Tomorrow will be the last radiation treatment! I feel like this has been a long 10 treatment journey and we should celebrate making it to the end! I wish I could be at the hospital with Jennifer tomorrow, this will be the only treatment I will miss. BUT as long as everything goes ok tomorrow, she will be discharged on Thursday. She will also have her immunotherapy on Thursday.
She is unable to walk, as of now. We are working with physical therapy to help try and build some of her muscle control and strength. Her left side is so weak her left leg looks like there is no muscle left. Her left arm is better than the leg, but it is still weak. I am going to talk with her physical therapist today to see what kind of exercises we can do at home.
When I look at the current situation we are in, I can see how this is the point when patience can either give up or push through. I would never pretend to understand the position Jennifer is in or how she feels about all of this, what I can say is I have a natural ability and desire to always push and push and push. I am always a “can do” person, no matter the odds. My goal is to try and influence Jennifer to take this same attitude.
If it take 45 minutes for her to slowly move in or out of bed, so be it. If it take an hour to get outside, that is fine. As long as we constant look to moving one foot in front of the other and we focus on today, not the total road ahead of us. I think we will make it!
Since Jennifer’s diagnosis, she has become very passionate about raising awareness for cancer’s that don’t get as much attention as breast cancer. All women know about breast cancer self exams and the importance of mammograms but not everyone knows the warning signs of melanoma or brain cancer.
As the days and weeks have gone on, Jennifer and I have had time to think about what we could do, how her story, her struggle, and the lessons our family is learning could be used in a way to help others. We are currently working on starting an awareness group that focuses on all forms of cancer, and the metastatic dangers.
A diagnosis of cancer is a life changing experience for anyone. When a cancer patient is told their cancer has metastasized, the news is devastating. The flood of emotions and fear become overwhelming for the patient and their loved ones. We have learned this first hand. Jennifer and I are dedicated to building an awareness groups that 1. focuses on giving hope to cancer patients who are fighting the battle of metastasized cancer 2. education the general public about the warning signs of all cancers, and 3. offering the tools, information, and resource our family has collected during our journey in battling cancer.
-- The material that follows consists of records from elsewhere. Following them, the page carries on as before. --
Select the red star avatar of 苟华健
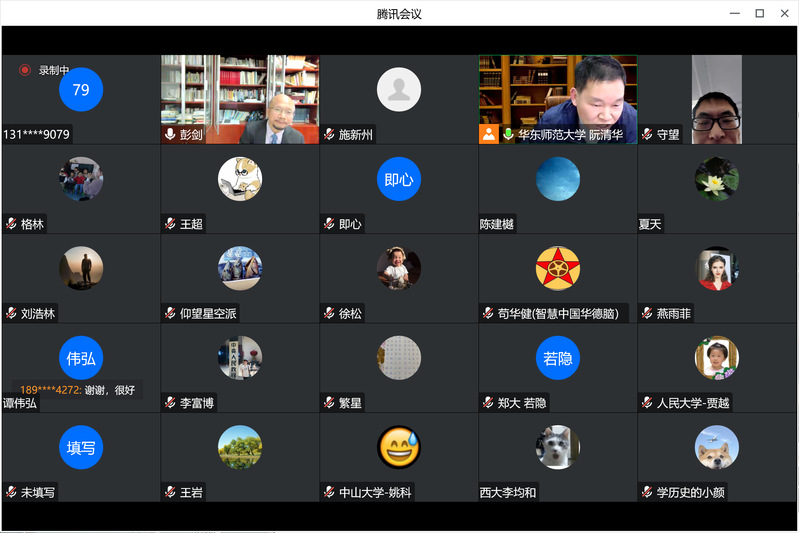Screen dimensions: 799x533 557,268
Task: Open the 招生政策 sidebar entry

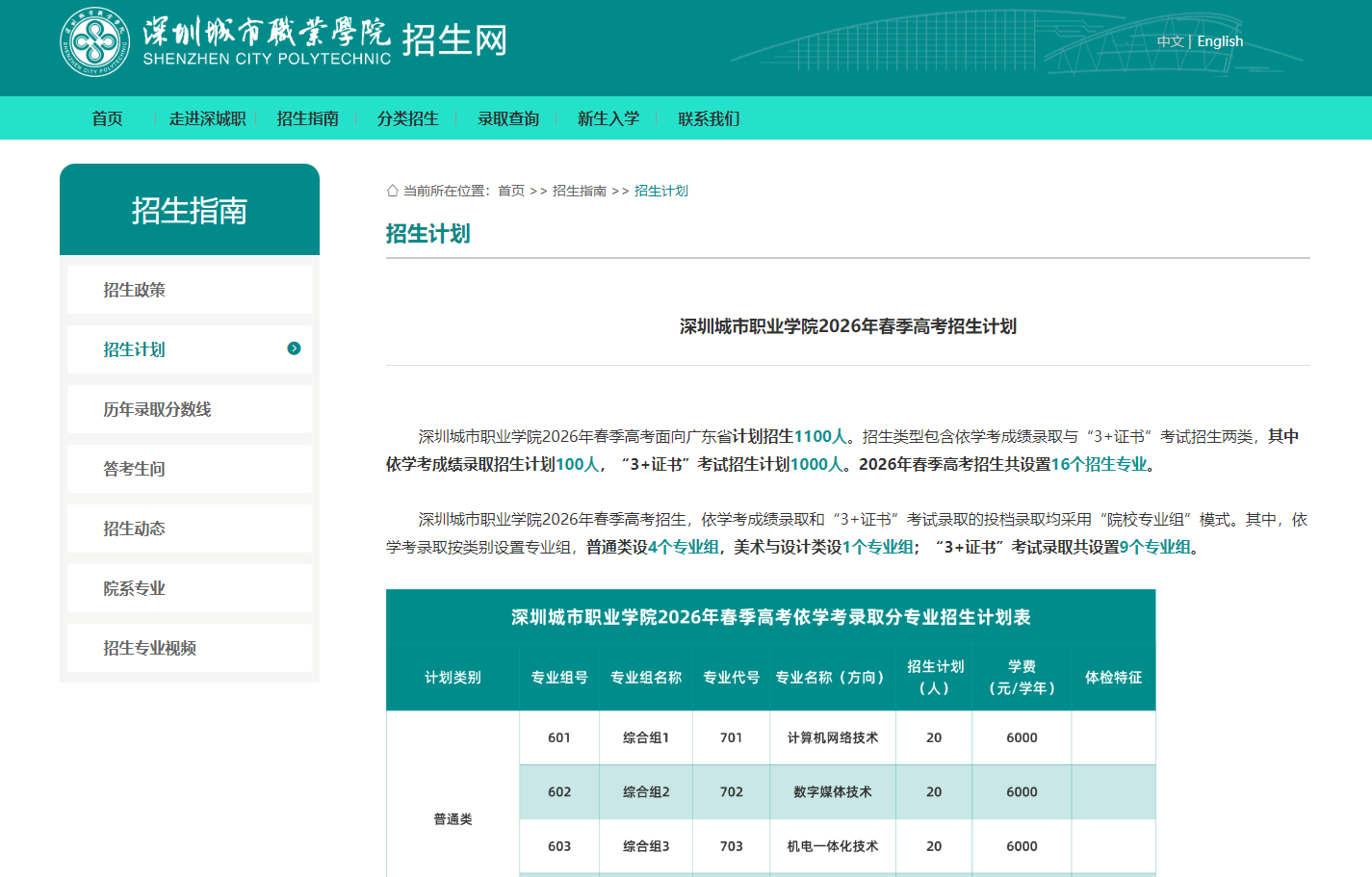Action: [135, 290]
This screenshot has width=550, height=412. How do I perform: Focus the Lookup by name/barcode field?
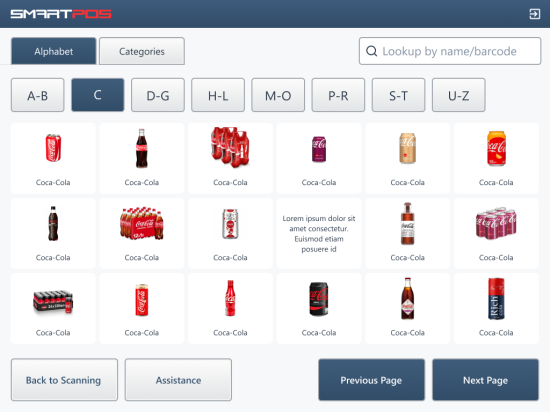point(450,51)
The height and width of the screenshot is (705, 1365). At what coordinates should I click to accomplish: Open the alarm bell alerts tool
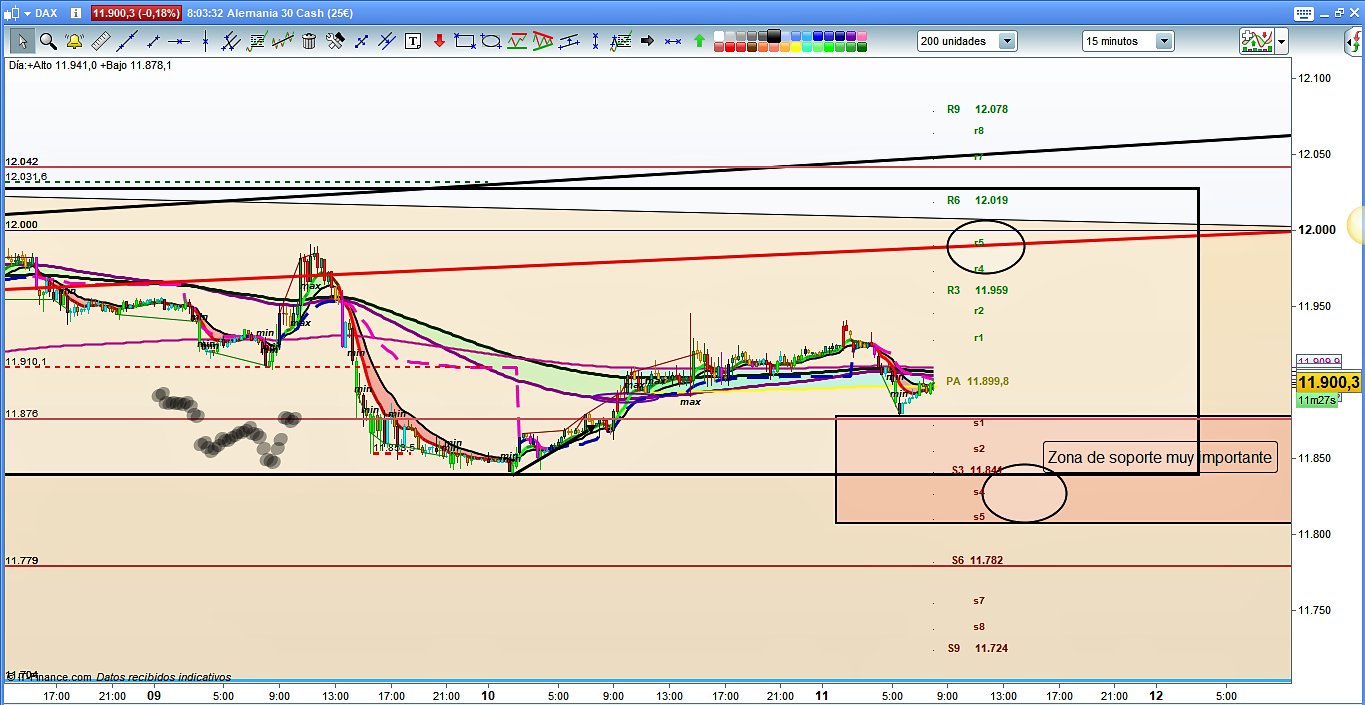(74, 41)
We are hoping to be able to specific reach out to cancer patients with limited financial means. The struggle to beat cancer is hard enough, when money is also a problem the fear and hopelessness only grows.
This project is in its early stages and there is more information to come!
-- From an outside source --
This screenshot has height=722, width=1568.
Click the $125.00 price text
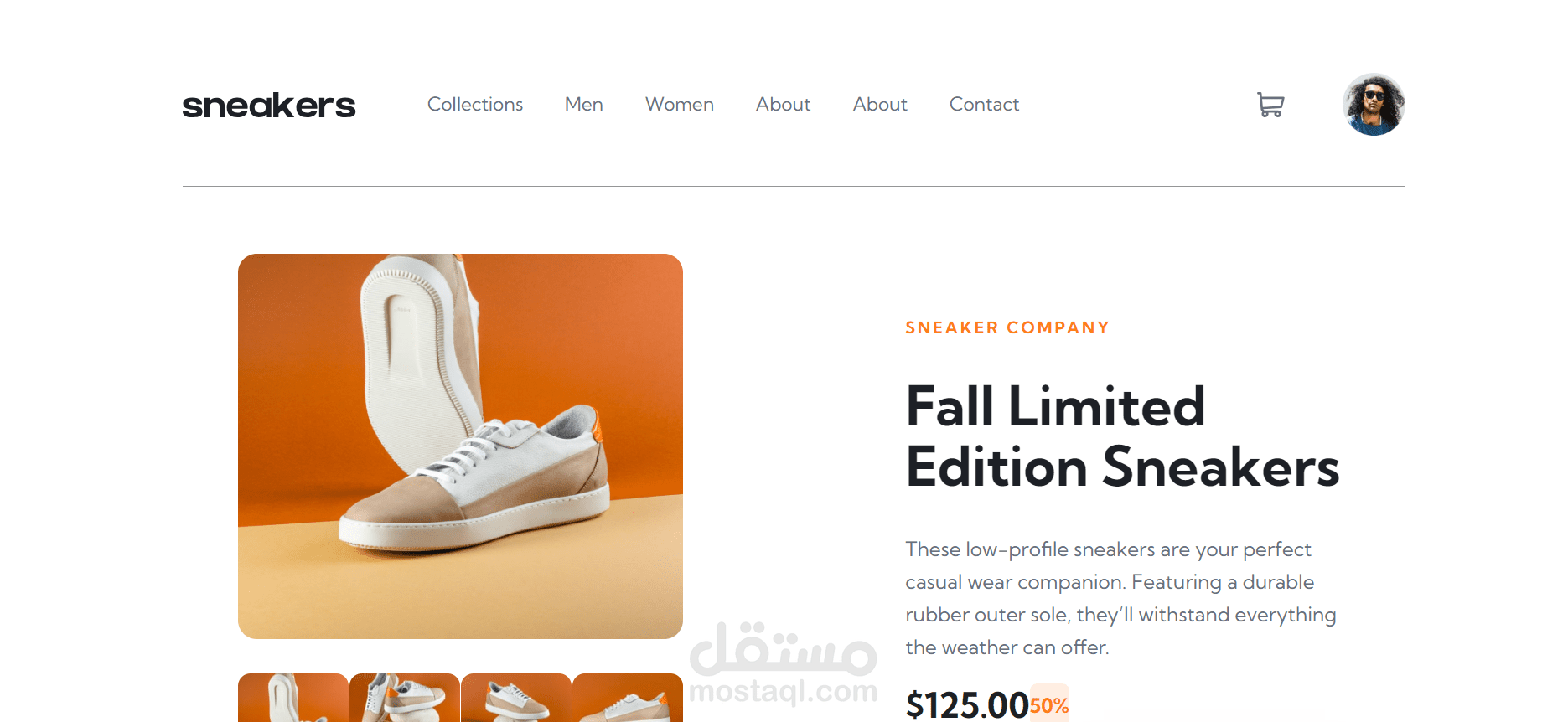point(967,705)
Today is Jennifer’s last full brain radiation treatment. At this point, she can not have any more full brain treatments. 10 is the max, anything higher than 10 can cause brain damage. So, now we have to wait for 3 weeks for her next MRI. The 3 week waiting period is given because the brain may need up to three weeks to fully shrink the lesions.
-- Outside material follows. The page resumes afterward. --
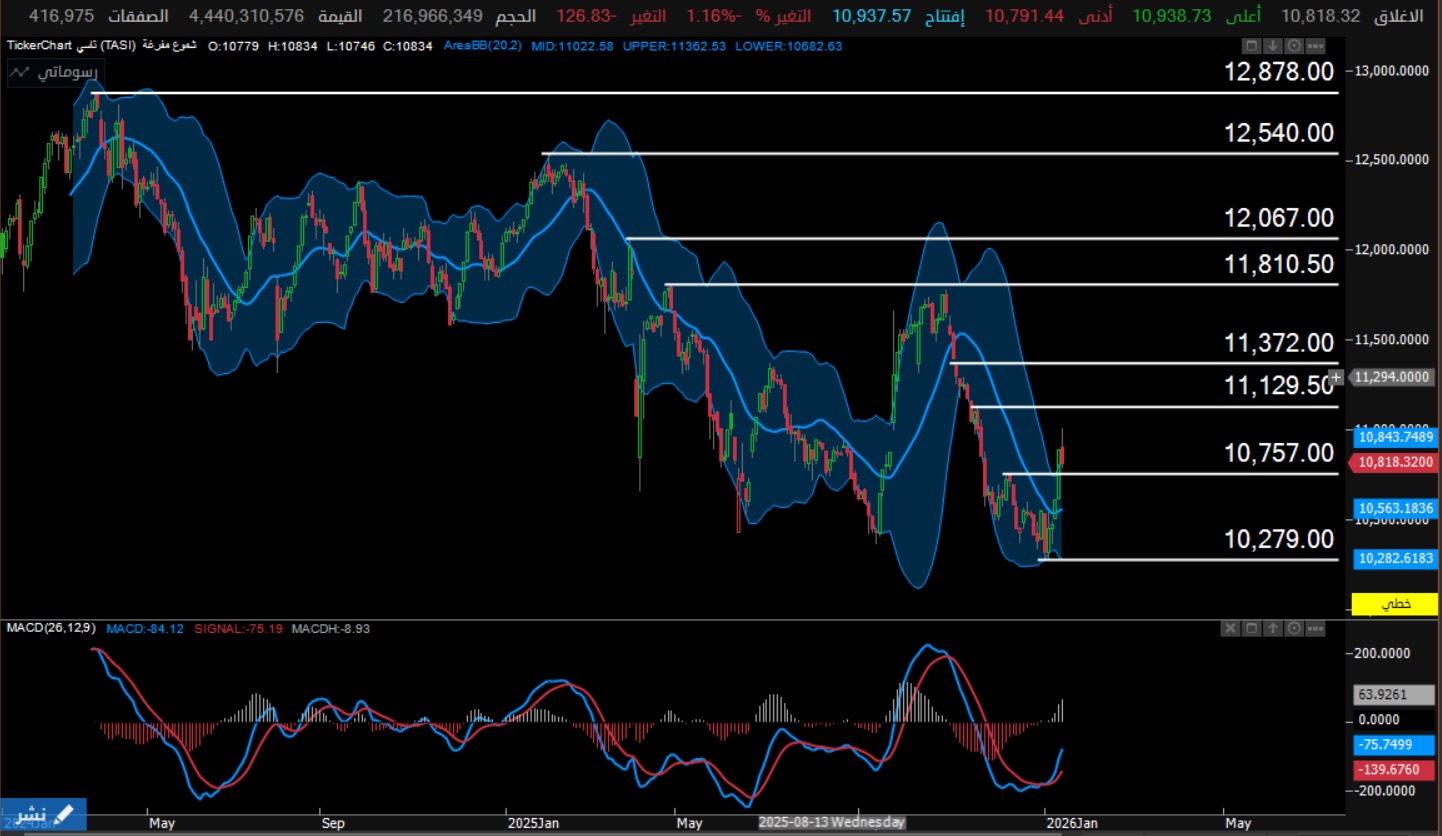Maximize the main price chart panel
Screen dimensions: 1442x836
[1253, 46]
In the meantime, she is seeing Dr. Diaz. He is in charge of trying to correct and remove the melanoma cancer, in her breast. Dr. Diaz is starting her on a pill form of chemotherapy and a newly approved medication that will specifically target the mutated gene that has been the culprit behind the cancer she now has. Knowing this mutated gene is the cause of the cancers has given us hope because there is a way to try and stop it. We are not sure how these two medications will affect Jennifer on a daily basis. For now, we know that the next three weeks are a waiting game, and a new step in this process.
The cost of medication, treatments, and home healthcare are beginning to worry all of us. I have made a promise to Jennifer, she will not suffer or lose this battle because she does not have money to pay for any form of treatment, whether that is pill form or anything else.
Please keep Jennifer in your prayers. She needs them!
Treatment number 5 was this morning. Around 2pm, a headache started and progressively got worse to the point of excruciating pain. The light sensitivity was so bad the only way to relieve the pain was with a dark towel over her eyes. Ice seemed to help the headaches a little. We made a ice hat for her head. The headache was coming in waves and simultaneously shooting pain down her arms. She became very confused and at one point could not decipher her daughter Natalie from Michelle. At that point, we decided it would be best to take her back to St. Anthony’s ER.
A new CAT Scan was done and waiting for the results was an eternity. We were very worried this new CAT Scan would should something worse. Every test result we received prior this this one was always worse than the last. So we felt the odds were against us in everything. Luckily, this scan showed no new damage or brain bleed. This result was the best we could hope for! So, the headache has to have been a reaction to the radiation, hormonal changes or something along that line.
We are hoping she can stay in the hospital until her Monday treatment. That way we can see how her body reacts to treatment #6. We are more prepared now and we understand the extreme importance in having pain medication on hand and ready for any side effect pain she may experience.
The worst part of all is the fear of the unknown. Of course, it is a worse fear for Jennifer but it is weighting on all of us.